You are viewing a plain text version of this content. The canonical link for it is here.
Posted to issues@spark.apache.org by "Bhaskar E (JIRA)" <ji...@apache.org> on 2018/01/09 23:48:00 UTC

[jira] [Created] (SPARK-23017) Why would spark-kafka stream fail stating `Got wrong record for even after seeking to offset #` when using kafka API to commit offset

Bhaskar E created SPARK-23017:
---------------------------------

             Summary: Why would spark-kafka stream fail stating `Got wrong record for <groupid> <topic> <partition> even after seeking to offset #` when using kafka API to commit offset
                 Key: SPARK-23017
                 URL: https://issues.apache.org/jira/browse/SPARK-23017
             Project: Spark
          Issue Type: Question
          Components: Structured Streaming
    Affects Versions: 2.2.1
            Reporter: Bhaskar E
            Priority: Minor


My spark-kafka streaming job started failing after multiple messages stating - `Got wrong record for <groupid> <topic> <partition> even after seeking to offset # `.

■ DATA LINES ■
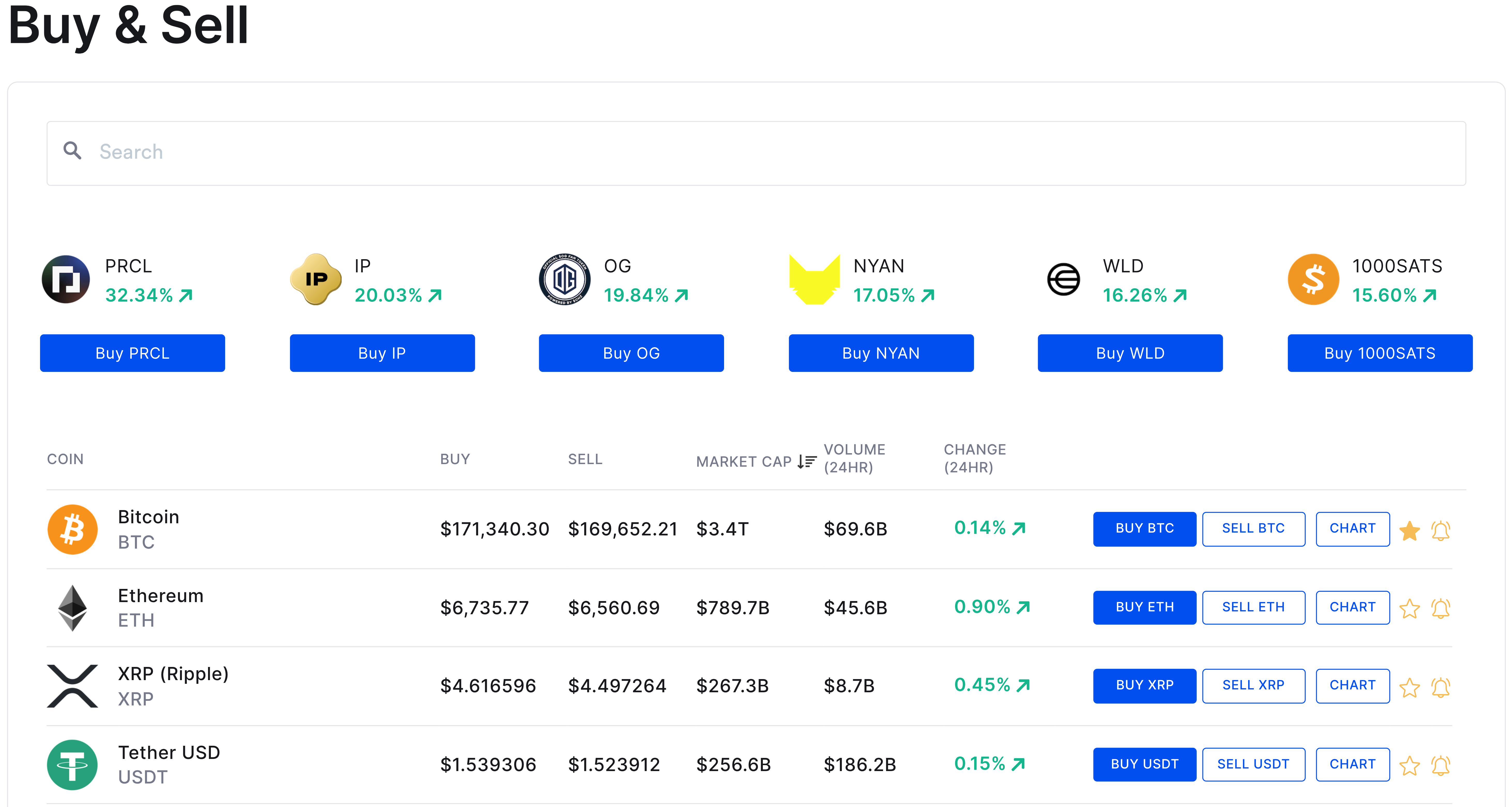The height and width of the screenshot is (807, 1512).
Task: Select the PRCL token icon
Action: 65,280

* * *

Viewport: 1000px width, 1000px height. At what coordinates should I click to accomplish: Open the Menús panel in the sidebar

■ WRITTEN TASK 1 ■
Which Spark version does the SPARK-23017 issue report list as affected?
■ WRITTEN TASK 2 ■
Pick up the SPARK-23017 issue report after its last sentence and continue it.
The items have nothing to do with the SPARK-23017 issue report.

■ TASK ANSWER 1 ■
2.2.1

■ TASK ANSWER 2 ■
I disabled `enable.auto.commit` and saving the commits (to kafka itself) manually using kafka API
{code}((CanCommitOffsets) messages.inputDStream()).commitAsync(offsetRanges.get());{code}

When I'm manually commit offsets to kafka and my job resumes requesting (kafka) (say after 1 hr recovering from some failure) for data then kafka should send the next available offsets (from last committed offset). 
So, when I'm using kafka itself to store my committed offsets then my spark job clearly doesn't know what's the next offset to request. But, here in the error message it states that it `Got wrong record ....  even after seeking to a particular offset #`. **So, how is this possible?**

If I assume that the spark-driver gets some offsets ahead from kafka (before initially reading the actual records) and then start requesting for the offsets even then it's confusing how could spark receive wrong offset when it is requesting for the offsets which it got from kafka itself in the first place?



--
This message was sent by Atlassian JIRA
(v6.4.14#64029)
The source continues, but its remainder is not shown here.